**What is asked:** Rewrite the records below, replacing each "help icon" with "info icon" and leaving everything else unchanged.

**Exercise material:**
----

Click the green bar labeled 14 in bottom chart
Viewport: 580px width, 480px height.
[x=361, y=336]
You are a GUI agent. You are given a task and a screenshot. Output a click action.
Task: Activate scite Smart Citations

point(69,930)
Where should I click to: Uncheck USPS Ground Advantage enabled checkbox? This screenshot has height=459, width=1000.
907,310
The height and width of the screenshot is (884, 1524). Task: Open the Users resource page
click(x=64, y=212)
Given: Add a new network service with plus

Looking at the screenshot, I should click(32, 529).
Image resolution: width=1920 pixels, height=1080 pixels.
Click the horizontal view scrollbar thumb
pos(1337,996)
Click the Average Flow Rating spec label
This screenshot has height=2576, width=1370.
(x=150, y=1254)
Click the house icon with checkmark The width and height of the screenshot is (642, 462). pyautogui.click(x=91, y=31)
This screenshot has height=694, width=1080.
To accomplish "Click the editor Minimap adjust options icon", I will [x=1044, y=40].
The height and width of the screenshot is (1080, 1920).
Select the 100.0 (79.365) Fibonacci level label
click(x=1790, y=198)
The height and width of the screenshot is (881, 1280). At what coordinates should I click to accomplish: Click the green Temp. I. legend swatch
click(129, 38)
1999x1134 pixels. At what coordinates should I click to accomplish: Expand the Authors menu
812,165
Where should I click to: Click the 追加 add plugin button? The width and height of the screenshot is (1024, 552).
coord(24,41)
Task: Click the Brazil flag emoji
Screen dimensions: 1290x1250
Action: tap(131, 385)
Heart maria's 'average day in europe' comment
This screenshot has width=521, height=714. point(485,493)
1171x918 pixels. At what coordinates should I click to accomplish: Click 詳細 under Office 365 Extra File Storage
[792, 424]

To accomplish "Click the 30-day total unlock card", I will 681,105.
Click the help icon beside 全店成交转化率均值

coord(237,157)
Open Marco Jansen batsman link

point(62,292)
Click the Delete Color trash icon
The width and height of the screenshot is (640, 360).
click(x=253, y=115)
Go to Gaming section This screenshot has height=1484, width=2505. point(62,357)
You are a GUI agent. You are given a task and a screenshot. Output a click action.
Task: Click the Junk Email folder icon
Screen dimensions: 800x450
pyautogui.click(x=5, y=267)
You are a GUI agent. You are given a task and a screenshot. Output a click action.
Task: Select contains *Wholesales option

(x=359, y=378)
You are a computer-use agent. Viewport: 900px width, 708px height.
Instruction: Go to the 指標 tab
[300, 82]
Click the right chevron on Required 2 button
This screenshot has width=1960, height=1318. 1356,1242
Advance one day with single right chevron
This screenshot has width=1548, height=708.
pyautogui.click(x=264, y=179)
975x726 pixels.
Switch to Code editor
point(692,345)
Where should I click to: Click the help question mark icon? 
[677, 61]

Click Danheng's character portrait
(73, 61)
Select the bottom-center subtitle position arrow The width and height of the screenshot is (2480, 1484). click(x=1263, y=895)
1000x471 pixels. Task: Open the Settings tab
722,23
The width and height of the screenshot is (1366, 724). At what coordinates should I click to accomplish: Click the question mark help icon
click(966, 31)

----

**Solved exercise:**
Click the green bar labeled 14 in bottom chart
Viewport: 580px width, 480px height.
[x=361, y=336]
You are a GUI agent. You are given a task and a screenshot. Output a click action.
Task: Activate scite Smart Citations

point(69,930)
Where should I click to: Uncheck USPS Ground Advantage enabled checkbox? This screenshot has height=459, width=1000.
907,310
The height and width of the screenshot is (884, 1524). Task: Open the Users resource page
click(x=64, y=212)
Given: Add a new network service with plus

Looking at the screenshot, I should click(32, 529).
Image resolution: width=1920 pixels, height=1080 pixels.
Click the horizontal view scrollbar thumb
pos(1337,996)
Click the Average Flow Rating spec label
This screenshot has height=2576, width=1370.
(x=150, y=1254)
Click the house icon with checkmark The width and height of the screenshot is (642, 462). pyautogui.click(x=91, y=31)
This screenshot has height=694, width=1080.
To accomplish "Click the editor Minimap adjust options icon", I will [x=1044, y=40].
The height and width of the screenshot is (1080, 1920).
Select the 100.0 (79.365) Fibonacci level label
click(x=1790, y=198)
The height and width of the screenshot is (881, 1280). At what coordinates should I click to accomplish: Click the green Temp. I. legend swatch
click(129, 38)
1999x1134 pixels. At what coordinates should I click to accomplish: Expand the Authors menu
812,165
Where should I click to: Click the 追加 add plugin button? The width and height of the screenshot is (1024, 552).
coord(24,41)
Task: Click the Brazil flag emoji
Screen dimensions: 1290x1250
Action: tap(131, 385)
Heart maria's 'average day in europe' comment
This screenshot has width=521, height=714. point(485,493)
1171x918 pixels. At what coordinates should I click to accomplish: Click 詳細 under Office 365 Extra File Storage
[792, 424]

To accomplish "Click the 30-day total unlock card", I will 681,105.
Click the info icon beside 全店成交转化率均值

coord(237,157)
Open Marco Jansen batsman link

point(62,292)
Click the Delete Color trash icon
The width and height of the screenshot is (640, 360).
click(x=253, y=115)
Go to Gaming section This screenshot has height=1484, width=2505. point(62,357)
You are a GUI agent. You are given a task and a screenshot. Output a click action.
Task: Click the Junk Email folder icon
Screen dimensions: 800x450
pyautogui.click(x=5, y=267)
You are a GUI agent. You are given a task and a screenshot. Output a click action.
Task: Select contains *Wholesales option

(x=359, y=378)
You are a computer-use agent. Viewport: 900px width, 708px height.
Instruction: Go to the 指標 tab
[300, 82]
Click the right chevron on Required 2 button
This screenshot has width=1960, height=1318. 1356,1242
Advance one day with single right chevron
This screenshot has width=1548, height=708.
pyautogui.click(x=264, y=179)
975x726 pixels.
Switch to Code editor
point(692,345)
Where should I click to: Click the help question mark icon? 
[677, 61]

Click Danheng's character portrait
(73, 61)
Select the bottom-center subtitle position arrow The width and height of the screenshot is (2480, 1484). click(x=1263, y=895)
1000x471 pixels. Task: Open the Settings tab
722,23
The width and height of the screenshot is (1366, 724). At what coordinates should I click to accomplish: Click the question mark info icon
click(966, 31)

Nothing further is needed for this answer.